Plantekløfta Formation—Forest Horizons

The three forest localities contain a consistent and low-diversity palynological assemblage from interbedded mudstones. At locality AF2 (Fig. 1B) the lower mudstone with in-situ stumps (Fig. 3 [at 1.6 m]) contains abundant Verrucisporites submamillarius megaspores (Fig. 4B; up to >400 g−1 rock) with 30%–60% Cymbosporites magnificus (Fig. 4A). Also present are numerous sporangial fragments (Fig. 5), some still adhering to fragmentary detached sporophylls. These mostly contain immature spores with rarer Cymbosporites (Fig. 5, arrows) integral within the spore mass.

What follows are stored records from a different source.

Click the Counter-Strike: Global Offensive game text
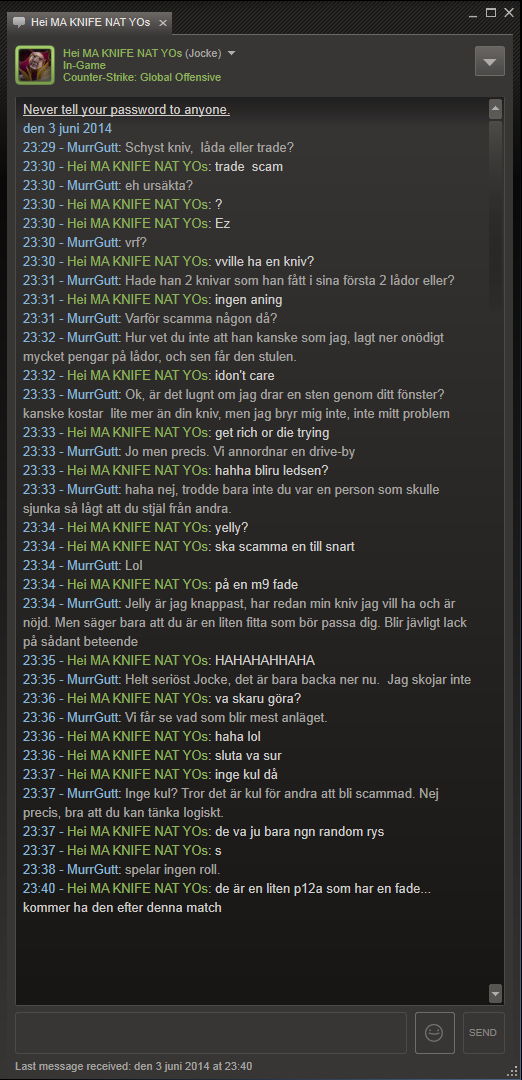coord(142,77)
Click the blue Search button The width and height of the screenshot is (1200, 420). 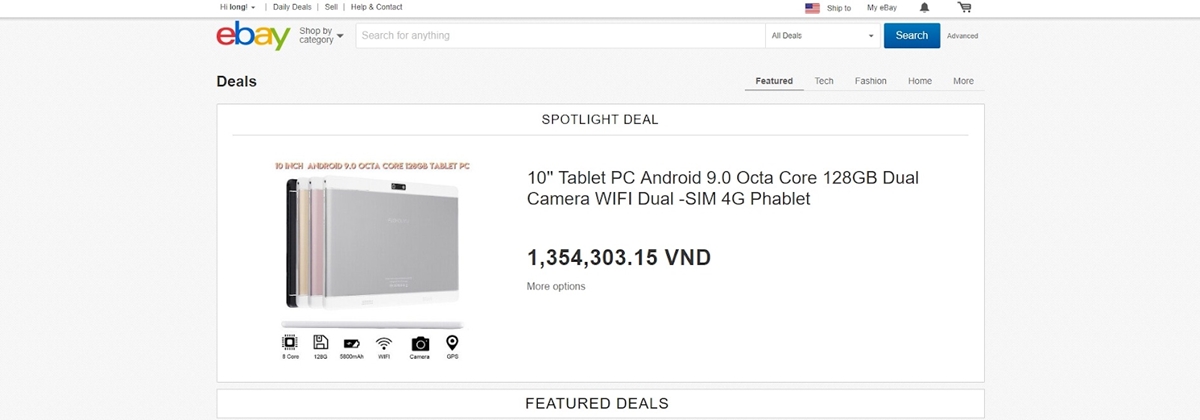coord(912,36)
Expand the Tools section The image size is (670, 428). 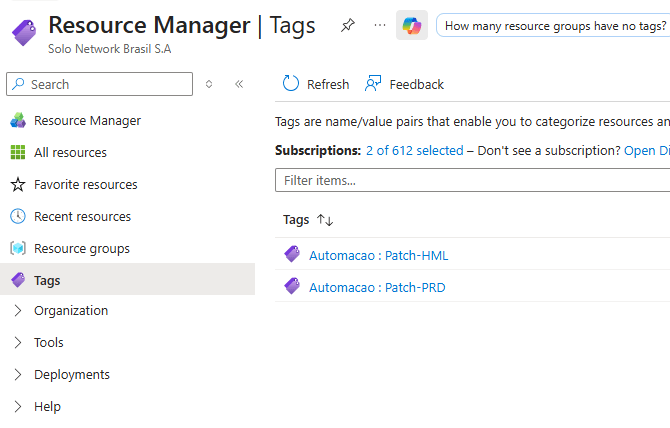[48, 343]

The immature spores are Tholisporites densus (Figs. 4C and 5) and make up 20%–40% of the dispersed spore assemblage. Co-dominance of Verrucisporites with Cymbosporites and Tholisporites has previously been recorded (McGregor, 1960; Chaloner, 1959) from coals (i.e., representing local vegetation) in Arctic Canada. Given the strong co-association of C. magnificus and V. submamillarius, their range co-occurrence (McGregor and Camfield, 1982; Chi and Hills, 1976), similarity of morphology, and coincidence in abundance in an in-situ lycopsid forest, they are identified as the microspores and megaspores of the forest lycopsids.

The age of the Plantekløfta Formation is more difficult to determine than that of underlying intervals, as the assemblage is of low diversity. However, the very rare multifurcate-tipped Ancyrospora (Fig. 4G) has an earliest Frasnian conodont-dated inception in Poland (Turnau and Narkiewicz, 2011). Other spores include Geminospora lemurata (Fig. 4E), Contagisporites optivus (Fig. 4F), Nikitinsporites spitsbergensis (Fig. 4D), and Triangulatisporites rootsii (Items DR1 and DR5). This assemblage demonstrates an early Frasnian age.

Reworked spores are present, and are usually clearly identifiable through being brown to black in color (SCI 7–10; Pearson in Traverse, 2007) and at a higher level of thermal maturity than the yellow- to orange-colored in-situ spores (SCI 4). Spore assemblages from individual mudstone clasts in forest bed conglomerates range from Early Devonian to Givetian in age.

We have collected plant fossils such as Ibyka vogtii (Berry, 2005), Enigmophyton axes, and Protolepidodendropsis typical of the “Upper Svalbardia Sandstone” (e.g., Vogt, 1941; Høeg, 1942) from locality PK3 (Fig. 1B) in beds mapped as Plantekløfta Formation by Dallmann et al. (2004). Ibyka in particular suggests an age no younger than early Frasnian.


Localities and Fossils

The in-situ lycopsid material consists of multiple upright internal casts or external molds (Figs. 4H–4M) at the three localities AF1–AF3 (Figs. 1 and 6; Item DR4).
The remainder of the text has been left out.